Reynolds number versus thermal resistance.

Conclusion

ANSYS Fluent software uses five different types of heat sinks to establish a channel for simulation analysis and comparison. Although the stepped heat sink has a reduced heat dissipation area, with the increase of the Reynolds number, the overall heat dissipation performance is not necessarily poor. With the increase of the Reynolds number to Re = 40,000, the overall heat transfer performance is better than the Pin heat sink. Increasing the Reynolds number is helpful to reduce the overall temperature and thermal resistance of the heat sink, but the increase in the Reynolds number gradually decreases the thermal resistance value.
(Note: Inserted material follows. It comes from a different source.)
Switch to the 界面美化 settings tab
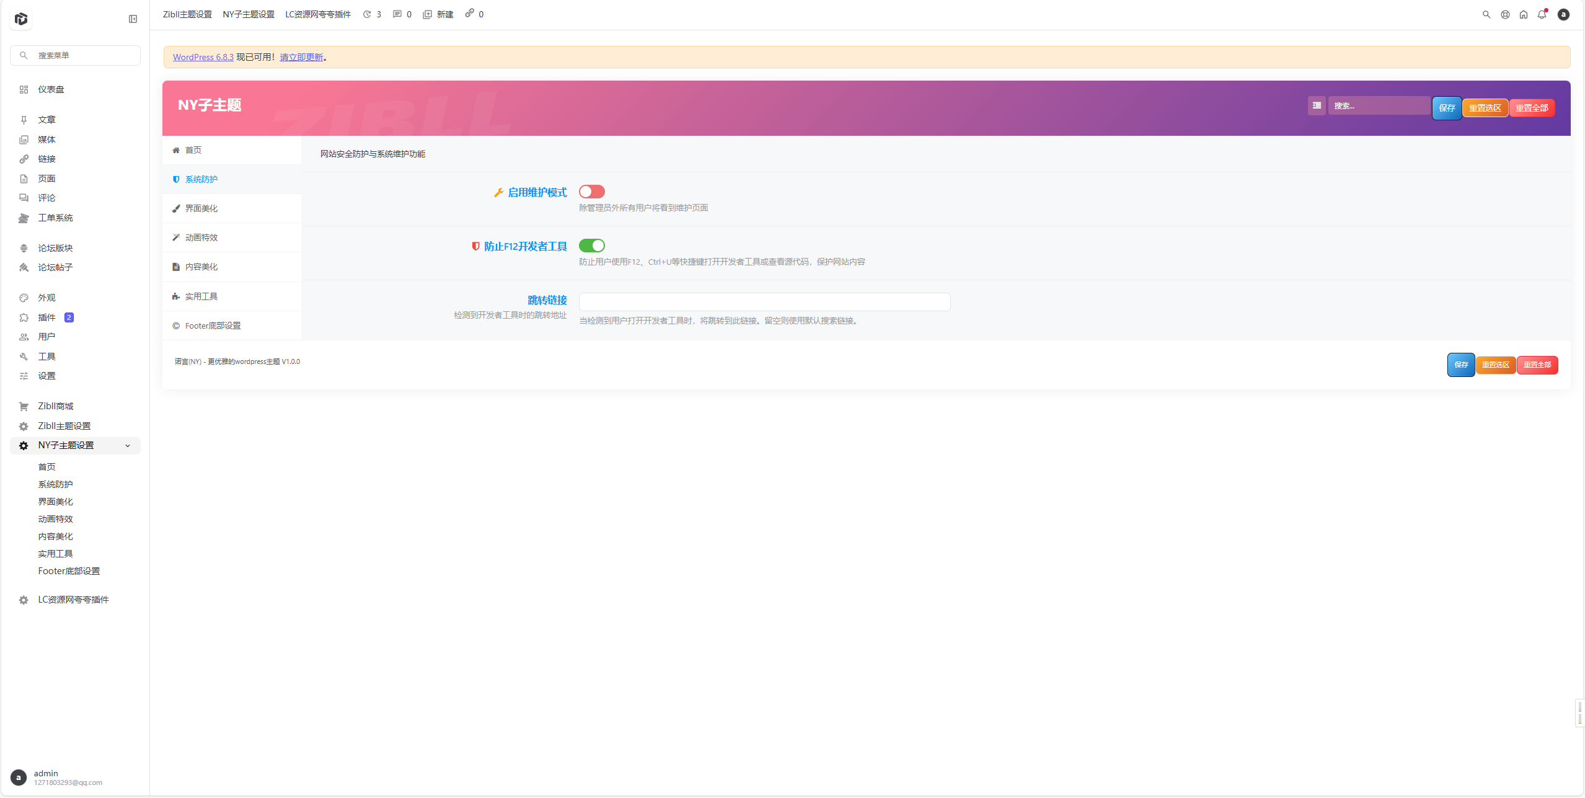 (201, 208)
Therefore, increasing the Reynolds number is used to improve the heat transfer performance of the heat sink. There are limits. The design concept of material reduction has a significant impact on processing and cost. The results in this article show that the selection of an appropriate heat sink fin and a specific Reynolds number can effectively improve the heat transfer performance of the flat plate heat sink. When three grooves are added, although the surface area is reduced, the overall heat transfer performance is improved. Higher thermal convection coefficient, lower pressure drop and thermal resistance are the overall heat of the five heat sinks. The heat transfer performance is the best, so properly adding grooves on the appearance of the heat sink can help improve the overall heat transfer performance of the heat sink.